:: Document passage ::

Genus · Elapidae
Micruroides
The genus Micruroides contains a single species. It is venomous.
About Western coralsnakes
Micruroides is the small New World coralsnake genus of the arid Southwest, holding the Sonoran coralsnake.
Micruroides is a genus in the family Elapidae, the same front-fanged family that includes cobras, mambas, sea snakes, and the more diverse New World coralsnakes of the genus Micrurus. Our database holds one species, the Sonoran coralsnake (Micruroides euryxanthus). It is a true coralsnake: small, slender, smooth-scaled, and ringed in red, black, and pale yellow or white. Micruroides is distinguished from its close relative Micrurus largely by range and by fine details of head and scale anatomy, but for the casual observer the two look much alike. This genus represents the western, desert-adapted branch of North American coralsnakes.

:::

● **What you will do**
• A. Extract from the Micruroides passage the text starting with "Micruroides is a" and going on through "North American coralsnakes.".
• B. Do these statements agree with the Micruroides passage? (i) Micruroides belongs to the family Elapidae. (ii) The database holds two species of Micruroides. (iii) The Sonoran coralsnake is described as heavy-bodied and rough-scaled. Answer yes or no for each, and quote the words that decide it.
• C. Pick up the passage on the coralsnake genus Micruroides after its last sentence and keep writing.

:: Data shown ::

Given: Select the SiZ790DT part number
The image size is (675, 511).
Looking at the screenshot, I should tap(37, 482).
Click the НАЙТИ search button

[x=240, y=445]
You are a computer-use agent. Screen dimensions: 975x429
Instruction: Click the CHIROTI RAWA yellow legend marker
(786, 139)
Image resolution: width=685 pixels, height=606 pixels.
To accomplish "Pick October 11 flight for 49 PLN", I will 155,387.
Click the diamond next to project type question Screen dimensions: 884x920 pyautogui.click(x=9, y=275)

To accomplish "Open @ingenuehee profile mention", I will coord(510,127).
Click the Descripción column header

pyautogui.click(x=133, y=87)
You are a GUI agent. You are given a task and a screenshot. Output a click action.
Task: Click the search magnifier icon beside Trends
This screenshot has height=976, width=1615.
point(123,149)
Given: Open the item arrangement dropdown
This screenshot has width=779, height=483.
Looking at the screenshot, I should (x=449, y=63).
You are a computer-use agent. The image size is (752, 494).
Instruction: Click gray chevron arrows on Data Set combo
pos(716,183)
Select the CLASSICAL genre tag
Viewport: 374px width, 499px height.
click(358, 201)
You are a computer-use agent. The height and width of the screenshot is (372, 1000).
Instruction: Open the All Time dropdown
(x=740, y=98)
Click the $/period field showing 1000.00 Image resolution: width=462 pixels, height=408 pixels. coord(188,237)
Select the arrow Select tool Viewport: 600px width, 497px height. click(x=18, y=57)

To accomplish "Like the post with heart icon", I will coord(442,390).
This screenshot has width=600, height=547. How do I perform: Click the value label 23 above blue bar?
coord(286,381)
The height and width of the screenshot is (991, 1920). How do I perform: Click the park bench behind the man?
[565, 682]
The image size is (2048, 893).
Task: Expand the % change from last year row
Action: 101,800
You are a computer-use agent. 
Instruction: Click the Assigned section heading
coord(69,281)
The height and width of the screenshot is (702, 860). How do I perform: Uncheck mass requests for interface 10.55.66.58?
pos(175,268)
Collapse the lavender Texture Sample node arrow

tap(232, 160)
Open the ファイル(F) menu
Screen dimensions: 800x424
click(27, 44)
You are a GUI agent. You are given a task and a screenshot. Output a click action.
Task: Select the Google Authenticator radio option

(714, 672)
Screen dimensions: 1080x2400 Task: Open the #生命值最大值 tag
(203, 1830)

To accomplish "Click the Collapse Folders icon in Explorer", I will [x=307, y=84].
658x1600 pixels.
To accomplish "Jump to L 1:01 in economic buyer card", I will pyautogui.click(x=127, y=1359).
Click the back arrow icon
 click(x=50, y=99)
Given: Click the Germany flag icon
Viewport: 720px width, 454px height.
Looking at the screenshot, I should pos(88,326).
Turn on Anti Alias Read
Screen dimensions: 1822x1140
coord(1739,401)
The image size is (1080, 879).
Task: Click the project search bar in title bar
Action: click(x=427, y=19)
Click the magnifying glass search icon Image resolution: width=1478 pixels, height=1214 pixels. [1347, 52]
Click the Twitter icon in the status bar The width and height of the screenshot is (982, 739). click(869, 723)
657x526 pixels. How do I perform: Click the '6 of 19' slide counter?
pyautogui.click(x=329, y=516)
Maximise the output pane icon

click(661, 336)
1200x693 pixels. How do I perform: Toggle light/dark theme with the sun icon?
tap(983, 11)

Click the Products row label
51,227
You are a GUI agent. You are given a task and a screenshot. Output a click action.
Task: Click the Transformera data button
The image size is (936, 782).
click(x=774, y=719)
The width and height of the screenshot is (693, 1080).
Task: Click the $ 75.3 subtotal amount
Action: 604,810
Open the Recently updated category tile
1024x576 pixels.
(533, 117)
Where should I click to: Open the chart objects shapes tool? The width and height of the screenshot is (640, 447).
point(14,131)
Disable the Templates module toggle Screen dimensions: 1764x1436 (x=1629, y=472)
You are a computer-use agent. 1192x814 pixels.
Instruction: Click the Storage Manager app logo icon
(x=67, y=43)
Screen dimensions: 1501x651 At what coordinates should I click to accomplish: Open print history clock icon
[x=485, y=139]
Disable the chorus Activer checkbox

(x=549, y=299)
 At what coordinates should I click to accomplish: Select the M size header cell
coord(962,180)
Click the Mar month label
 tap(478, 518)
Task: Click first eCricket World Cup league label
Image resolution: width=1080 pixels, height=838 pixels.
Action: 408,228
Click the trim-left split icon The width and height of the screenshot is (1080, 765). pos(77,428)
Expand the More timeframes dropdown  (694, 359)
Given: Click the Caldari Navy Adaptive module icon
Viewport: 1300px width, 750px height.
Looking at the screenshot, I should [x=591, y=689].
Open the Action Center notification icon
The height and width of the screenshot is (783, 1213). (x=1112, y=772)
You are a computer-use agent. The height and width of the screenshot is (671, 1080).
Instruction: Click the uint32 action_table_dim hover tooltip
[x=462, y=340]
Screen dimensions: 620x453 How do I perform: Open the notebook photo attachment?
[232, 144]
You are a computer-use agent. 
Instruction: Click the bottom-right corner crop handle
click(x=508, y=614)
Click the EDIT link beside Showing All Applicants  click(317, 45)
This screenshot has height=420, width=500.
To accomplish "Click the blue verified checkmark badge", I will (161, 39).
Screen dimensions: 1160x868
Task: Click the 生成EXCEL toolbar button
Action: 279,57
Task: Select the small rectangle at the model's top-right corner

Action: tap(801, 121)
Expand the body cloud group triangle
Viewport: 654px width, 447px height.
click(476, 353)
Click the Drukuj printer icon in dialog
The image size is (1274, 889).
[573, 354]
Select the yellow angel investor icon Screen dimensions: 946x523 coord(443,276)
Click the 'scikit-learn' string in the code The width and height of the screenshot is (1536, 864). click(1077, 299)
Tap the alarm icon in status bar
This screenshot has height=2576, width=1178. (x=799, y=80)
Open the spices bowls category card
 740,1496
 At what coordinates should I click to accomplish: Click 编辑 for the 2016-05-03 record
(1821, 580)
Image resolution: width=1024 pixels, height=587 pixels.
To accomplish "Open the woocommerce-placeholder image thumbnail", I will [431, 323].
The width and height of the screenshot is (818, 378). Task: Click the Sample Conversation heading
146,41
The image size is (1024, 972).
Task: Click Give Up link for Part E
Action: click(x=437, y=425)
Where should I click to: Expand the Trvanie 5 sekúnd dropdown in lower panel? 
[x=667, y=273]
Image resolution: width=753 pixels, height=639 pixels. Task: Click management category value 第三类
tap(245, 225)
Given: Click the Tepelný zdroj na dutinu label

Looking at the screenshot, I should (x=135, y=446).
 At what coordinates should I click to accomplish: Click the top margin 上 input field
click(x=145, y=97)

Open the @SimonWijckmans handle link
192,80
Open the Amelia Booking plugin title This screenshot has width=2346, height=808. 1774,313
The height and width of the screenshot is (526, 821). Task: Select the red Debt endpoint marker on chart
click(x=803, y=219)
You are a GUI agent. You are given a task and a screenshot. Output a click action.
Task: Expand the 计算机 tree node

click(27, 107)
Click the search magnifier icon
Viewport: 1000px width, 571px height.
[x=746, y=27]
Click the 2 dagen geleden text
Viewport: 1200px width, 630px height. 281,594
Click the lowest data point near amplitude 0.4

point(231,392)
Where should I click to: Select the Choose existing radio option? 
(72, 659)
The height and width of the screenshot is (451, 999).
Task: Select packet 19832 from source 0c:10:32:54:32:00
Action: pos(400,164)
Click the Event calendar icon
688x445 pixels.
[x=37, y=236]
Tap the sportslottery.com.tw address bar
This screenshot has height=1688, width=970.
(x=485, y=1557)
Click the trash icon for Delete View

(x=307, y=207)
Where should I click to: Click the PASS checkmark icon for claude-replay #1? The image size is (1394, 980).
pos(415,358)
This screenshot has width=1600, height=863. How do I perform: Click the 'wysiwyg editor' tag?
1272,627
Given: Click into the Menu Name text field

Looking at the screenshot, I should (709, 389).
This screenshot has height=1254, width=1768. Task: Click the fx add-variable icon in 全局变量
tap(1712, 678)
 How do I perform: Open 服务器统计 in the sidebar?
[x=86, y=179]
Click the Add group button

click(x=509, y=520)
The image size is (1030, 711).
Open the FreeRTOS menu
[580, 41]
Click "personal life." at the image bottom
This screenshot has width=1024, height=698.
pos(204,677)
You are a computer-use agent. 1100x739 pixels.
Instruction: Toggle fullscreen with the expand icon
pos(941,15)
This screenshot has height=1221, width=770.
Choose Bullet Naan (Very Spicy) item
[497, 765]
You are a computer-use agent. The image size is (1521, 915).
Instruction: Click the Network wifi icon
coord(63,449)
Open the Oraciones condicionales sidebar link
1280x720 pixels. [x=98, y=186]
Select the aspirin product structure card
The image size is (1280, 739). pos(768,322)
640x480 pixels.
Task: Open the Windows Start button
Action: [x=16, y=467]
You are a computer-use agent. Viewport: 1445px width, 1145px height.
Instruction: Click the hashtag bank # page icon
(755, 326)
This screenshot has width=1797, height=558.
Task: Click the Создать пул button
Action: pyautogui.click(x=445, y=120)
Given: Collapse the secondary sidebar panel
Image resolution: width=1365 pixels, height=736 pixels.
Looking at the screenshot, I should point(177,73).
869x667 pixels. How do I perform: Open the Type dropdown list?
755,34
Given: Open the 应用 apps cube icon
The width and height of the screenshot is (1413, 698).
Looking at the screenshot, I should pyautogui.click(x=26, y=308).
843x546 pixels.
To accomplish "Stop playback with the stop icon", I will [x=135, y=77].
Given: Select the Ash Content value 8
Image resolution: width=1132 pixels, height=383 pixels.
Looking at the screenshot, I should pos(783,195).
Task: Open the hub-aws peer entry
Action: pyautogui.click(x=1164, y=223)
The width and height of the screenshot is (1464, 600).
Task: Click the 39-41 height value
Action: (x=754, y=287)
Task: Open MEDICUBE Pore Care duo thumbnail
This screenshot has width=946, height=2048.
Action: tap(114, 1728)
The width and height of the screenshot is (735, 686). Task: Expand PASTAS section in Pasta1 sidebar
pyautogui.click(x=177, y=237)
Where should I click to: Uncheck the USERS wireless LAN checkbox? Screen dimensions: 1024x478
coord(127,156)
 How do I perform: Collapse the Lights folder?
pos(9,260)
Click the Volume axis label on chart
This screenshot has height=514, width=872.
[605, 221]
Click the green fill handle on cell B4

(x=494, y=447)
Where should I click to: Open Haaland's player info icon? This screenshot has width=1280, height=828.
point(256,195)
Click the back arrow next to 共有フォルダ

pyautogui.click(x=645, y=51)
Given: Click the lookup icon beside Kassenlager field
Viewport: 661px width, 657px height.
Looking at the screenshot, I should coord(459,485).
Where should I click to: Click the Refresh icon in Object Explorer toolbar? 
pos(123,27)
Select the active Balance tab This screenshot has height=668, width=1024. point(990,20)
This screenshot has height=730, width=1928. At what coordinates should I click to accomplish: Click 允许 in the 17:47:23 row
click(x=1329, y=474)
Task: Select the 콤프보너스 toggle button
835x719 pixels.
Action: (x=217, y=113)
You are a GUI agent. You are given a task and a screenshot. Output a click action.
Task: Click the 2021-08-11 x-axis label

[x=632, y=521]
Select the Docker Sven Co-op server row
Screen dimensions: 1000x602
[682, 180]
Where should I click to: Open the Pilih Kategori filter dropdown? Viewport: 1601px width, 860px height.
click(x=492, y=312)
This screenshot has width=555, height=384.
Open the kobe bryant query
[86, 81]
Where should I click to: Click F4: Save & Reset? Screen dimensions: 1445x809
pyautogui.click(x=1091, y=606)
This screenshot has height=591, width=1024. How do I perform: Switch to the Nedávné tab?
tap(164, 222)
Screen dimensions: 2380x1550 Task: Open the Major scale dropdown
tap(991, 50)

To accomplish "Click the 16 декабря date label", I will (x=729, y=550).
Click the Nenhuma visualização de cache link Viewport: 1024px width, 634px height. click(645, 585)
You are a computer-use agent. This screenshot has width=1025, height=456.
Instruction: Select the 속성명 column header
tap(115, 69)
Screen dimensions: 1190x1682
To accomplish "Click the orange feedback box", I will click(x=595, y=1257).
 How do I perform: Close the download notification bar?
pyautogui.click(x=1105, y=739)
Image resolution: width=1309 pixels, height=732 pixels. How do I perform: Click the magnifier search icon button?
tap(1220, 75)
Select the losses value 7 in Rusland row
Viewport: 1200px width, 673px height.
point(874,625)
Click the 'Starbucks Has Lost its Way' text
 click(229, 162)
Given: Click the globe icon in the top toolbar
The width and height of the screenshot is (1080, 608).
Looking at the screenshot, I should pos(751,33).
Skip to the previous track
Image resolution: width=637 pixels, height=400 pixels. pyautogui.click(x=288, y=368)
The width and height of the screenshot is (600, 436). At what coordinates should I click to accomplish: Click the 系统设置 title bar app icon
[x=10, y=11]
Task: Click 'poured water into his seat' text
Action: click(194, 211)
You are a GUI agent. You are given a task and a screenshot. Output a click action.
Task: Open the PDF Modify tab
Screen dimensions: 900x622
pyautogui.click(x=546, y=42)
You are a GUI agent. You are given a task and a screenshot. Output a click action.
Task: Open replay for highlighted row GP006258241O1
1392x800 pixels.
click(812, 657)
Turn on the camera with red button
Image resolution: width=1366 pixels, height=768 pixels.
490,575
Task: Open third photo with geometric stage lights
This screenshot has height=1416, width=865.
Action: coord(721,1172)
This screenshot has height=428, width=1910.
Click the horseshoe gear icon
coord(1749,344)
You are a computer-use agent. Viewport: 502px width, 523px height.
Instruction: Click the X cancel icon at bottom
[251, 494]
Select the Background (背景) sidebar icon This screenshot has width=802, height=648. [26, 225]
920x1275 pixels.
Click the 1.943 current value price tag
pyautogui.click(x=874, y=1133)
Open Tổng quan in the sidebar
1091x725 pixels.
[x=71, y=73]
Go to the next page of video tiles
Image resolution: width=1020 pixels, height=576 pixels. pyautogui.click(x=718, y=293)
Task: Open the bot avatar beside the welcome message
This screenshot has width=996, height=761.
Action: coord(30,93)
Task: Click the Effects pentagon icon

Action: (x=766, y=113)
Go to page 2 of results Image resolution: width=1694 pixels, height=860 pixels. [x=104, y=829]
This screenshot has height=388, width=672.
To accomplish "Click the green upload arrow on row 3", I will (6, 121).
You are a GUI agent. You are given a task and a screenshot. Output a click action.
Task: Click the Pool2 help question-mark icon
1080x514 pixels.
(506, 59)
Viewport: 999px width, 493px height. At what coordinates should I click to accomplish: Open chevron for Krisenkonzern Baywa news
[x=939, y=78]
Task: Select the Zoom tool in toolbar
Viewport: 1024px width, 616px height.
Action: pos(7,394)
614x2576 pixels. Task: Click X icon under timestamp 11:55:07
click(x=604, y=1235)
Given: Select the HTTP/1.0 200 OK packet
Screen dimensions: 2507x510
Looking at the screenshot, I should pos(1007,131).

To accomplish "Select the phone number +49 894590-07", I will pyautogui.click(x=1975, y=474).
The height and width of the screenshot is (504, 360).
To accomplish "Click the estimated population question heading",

:::

● **Written responses**
• A.
Micruroides is a genus in the family Elapidae, the same front-fanged family that includes cobras, mambas, sea snakes, and the more diverse New World coralsnakes of the genus Micrurus. Our database holds one species, the Sonoran coralsnake (Micruroides euryxanthus). It is a true coralsnake: small, slender, smooth-scaled, and ringed in red, black, and pale yellow or white. Micruroides is distinguished from its close relative Micrurus largely by range and by fine details of head and scale anatomy, but for the casual observer the two look much alike. This genus represents the western, desert-adapted branch of North American coralsnakes.

• B.
(i) Yes: "Micruroides is a genus in the family Elapidae"
(ii) No: "Our database holds one species, the Sonoran coralsnake (Micruroides euryxanthus)."
(iii) No: "small, slender, smooth-scaled, and ringed in red, black, and pale yellow or white"

• C.
The Sonoran coralsnake occurs in the Sonoran Desert region of the southwestern United States, mainly Arizona and into southwestern New Mexico, and south into northwestern Mexico. It favors arid and semiarid habitats: rocky desert, thornscrub, grassland, and the lower slopes of mountains, often near rock crevices, leaf litter, or loose soil where it can burrow and hide. It is secretive and largely fossorial, spending most of its time underground or under cover and emerging at night or after rain. Because of these habits it is encountered far less often than its bright warning colors might suggest. Members are recognized by a small head barely distinct from the neck, a blunt blackish snout, and complete body rings of red, black, and light yellow that encircle the body. In this genus the red and yellow rings touch, the basis for the old North American rhyme, though color rules vary worldwide and should never be trusted as a safety test.
This is a venomous elapid. The Sonoran coralsnake produces a neurotoxic venom, and while it is a small snake with a small mouth and a reserved temperament, it should never be handled. Do not pick up, restrain, or attempt to identify a wild coralsnake by handling it. If anyone is bitten, treat it as a medical emergency: keep the person calm and still, remove rings or tight clothing near the bite, do not cut, suck, or apply a tourniquet, and seek emergency care immediately. In the United States contact Poison Control at 1-800-222-1222 or call local emergency services. Ecologically, Sonoran coralsnakes feed mainly on other small snakes and lizards, are egg-laying, and are most active in warm, humid conditions of the monsoon season. They are an important, low-profile part of the desert food web and are best appreciated from a respectful distance.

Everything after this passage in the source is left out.